• _TASK PROMPT_
Within the entries below, find the portion that opens with the line containing "Cầu lật liên tục (MB) (242, 478)" and closes with the line containing "xsmt hôm nay (86, 2483)". Retype that portion exactly and only.

(Stored entries)
_ _ _ _ _ _ _

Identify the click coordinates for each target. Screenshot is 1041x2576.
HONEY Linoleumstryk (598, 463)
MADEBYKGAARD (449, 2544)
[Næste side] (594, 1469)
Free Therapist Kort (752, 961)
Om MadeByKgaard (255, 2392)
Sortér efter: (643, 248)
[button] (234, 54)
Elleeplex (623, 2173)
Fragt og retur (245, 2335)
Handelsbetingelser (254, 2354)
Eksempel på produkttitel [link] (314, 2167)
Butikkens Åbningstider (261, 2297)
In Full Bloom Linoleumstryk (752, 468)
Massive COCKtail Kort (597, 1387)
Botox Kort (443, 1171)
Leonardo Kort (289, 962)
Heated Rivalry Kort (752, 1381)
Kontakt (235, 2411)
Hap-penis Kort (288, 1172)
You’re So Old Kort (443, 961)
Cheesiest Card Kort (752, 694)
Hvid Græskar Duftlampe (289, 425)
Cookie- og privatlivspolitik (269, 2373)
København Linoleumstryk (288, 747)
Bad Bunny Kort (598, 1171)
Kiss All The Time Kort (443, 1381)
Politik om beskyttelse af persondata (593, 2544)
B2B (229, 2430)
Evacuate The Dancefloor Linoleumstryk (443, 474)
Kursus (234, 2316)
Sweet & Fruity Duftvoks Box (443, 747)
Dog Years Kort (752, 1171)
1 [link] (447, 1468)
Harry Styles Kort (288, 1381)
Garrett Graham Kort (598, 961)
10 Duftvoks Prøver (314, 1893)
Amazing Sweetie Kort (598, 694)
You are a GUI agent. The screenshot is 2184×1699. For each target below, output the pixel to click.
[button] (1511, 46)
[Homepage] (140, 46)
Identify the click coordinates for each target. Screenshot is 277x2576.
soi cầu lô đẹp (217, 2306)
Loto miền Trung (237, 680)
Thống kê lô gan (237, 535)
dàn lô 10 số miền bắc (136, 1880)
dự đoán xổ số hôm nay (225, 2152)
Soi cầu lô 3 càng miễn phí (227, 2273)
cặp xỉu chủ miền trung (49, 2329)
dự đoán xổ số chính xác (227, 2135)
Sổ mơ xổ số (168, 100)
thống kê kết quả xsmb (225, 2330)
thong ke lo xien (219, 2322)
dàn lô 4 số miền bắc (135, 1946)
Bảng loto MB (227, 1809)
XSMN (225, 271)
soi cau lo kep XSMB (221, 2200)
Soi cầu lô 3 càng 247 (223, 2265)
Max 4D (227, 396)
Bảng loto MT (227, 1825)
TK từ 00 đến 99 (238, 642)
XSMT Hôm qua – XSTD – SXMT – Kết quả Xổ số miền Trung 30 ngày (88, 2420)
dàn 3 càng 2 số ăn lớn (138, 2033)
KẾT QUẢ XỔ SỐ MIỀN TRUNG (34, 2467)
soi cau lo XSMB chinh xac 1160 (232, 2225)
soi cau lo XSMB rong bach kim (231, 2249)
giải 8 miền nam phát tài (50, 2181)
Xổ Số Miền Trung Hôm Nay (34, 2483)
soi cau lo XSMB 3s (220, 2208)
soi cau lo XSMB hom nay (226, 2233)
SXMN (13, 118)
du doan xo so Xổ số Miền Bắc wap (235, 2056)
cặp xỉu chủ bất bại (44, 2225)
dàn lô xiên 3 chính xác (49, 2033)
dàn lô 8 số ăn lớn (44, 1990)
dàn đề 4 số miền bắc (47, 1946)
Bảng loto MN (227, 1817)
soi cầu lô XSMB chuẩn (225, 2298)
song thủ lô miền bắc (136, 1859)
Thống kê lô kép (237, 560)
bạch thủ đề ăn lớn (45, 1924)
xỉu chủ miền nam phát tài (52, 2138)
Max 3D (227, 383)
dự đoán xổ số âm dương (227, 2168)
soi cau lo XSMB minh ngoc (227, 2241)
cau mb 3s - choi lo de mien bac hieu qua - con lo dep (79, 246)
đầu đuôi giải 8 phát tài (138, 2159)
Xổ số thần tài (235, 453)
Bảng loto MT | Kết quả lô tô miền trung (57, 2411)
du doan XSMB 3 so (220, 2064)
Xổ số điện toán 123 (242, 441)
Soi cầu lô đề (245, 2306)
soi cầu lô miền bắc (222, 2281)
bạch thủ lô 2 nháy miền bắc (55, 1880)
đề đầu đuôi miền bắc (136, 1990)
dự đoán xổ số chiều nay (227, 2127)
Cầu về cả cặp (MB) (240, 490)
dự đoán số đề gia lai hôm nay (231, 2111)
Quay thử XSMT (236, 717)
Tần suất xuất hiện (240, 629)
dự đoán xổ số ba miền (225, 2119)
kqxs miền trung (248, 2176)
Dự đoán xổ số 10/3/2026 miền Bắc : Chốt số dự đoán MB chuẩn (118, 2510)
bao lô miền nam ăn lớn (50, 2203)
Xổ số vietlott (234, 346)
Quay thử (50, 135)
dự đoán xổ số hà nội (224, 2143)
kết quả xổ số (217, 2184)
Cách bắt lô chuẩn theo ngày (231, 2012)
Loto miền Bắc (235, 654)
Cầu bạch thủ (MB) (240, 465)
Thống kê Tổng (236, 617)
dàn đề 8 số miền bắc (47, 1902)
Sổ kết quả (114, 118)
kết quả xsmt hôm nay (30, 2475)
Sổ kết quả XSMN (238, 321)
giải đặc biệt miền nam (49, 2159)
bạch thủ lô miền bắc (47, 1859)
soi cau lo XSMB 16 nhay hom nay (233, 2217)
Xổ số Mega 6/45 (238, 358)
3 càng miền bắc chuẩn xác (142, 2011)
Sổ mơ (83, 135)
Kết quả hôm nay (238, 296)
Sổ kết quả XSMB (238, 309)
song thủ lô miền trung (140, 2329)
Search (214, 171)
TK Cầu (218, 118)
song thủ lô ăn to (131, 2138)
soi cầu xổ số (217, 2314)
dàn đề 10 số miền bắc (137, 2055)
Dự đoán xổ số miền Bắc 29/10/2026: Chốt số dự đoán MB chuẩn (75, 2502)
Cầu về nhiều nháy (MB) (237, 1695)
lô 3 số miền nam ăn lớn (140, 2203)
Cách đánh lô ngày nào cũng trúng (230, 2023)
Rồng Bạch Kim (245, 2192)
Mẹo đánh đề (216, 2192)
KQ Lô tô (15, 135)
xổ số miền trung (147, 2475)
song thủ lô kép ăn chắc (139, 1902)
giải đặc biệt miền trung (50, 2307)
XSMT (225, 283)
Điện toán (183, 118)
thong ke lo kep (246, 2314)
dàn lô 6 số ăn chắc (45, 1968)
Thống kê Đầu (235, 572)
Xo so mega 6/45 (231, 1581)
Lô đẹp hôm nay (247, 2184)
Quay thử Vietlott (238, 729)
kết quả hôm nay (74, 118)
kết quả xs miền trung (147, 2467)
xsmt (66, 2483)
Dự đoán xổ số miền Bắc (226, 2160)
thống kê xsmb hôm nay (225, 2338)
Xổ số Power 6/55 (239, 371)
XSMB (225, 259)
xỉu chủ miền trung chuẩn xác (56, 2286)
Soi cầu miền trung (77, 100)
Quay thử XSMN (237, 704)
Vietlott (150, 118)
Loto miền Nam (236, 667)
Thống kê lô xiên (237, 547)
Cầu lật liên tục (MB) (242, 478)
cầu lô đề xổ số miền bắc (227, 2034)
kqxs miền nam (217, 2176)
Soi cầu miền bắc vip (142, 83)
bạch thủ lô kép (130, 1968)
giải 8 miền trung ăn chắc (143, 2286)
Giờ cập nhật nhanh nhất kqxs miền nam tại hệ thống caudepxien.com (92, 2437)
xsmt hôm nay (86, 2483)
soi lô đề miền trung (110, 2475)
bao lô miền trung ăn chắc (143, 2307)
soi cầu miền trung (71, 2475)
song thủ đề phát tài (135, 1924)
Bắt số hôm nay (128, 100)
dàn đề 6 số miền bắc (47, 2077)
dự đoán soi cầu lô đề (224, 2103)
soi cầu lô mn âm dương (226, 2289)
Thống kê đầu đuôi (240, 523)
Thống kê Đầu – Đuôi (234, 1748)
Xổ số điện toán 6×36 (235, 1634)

_ _ _ _ _ _ _

• _TASK ANSWER_
Cầu lật liên tục (MB) (242, 478)
cầu lô đề xổ số miền bắc (227, 2034)
kqxs miền nam (217, 2176)
Soi cầu miền bắc vip (142, 83)
bạch thủ lô kép (130, 1968)
giải 8 miền trung ăn chắc (143, 2286)
Giờ cập nhật nhanh nhất kqxs miền nam tại hệ thống caudepxien.com (92, 2437)
xsmt hôm nay (86, 2483)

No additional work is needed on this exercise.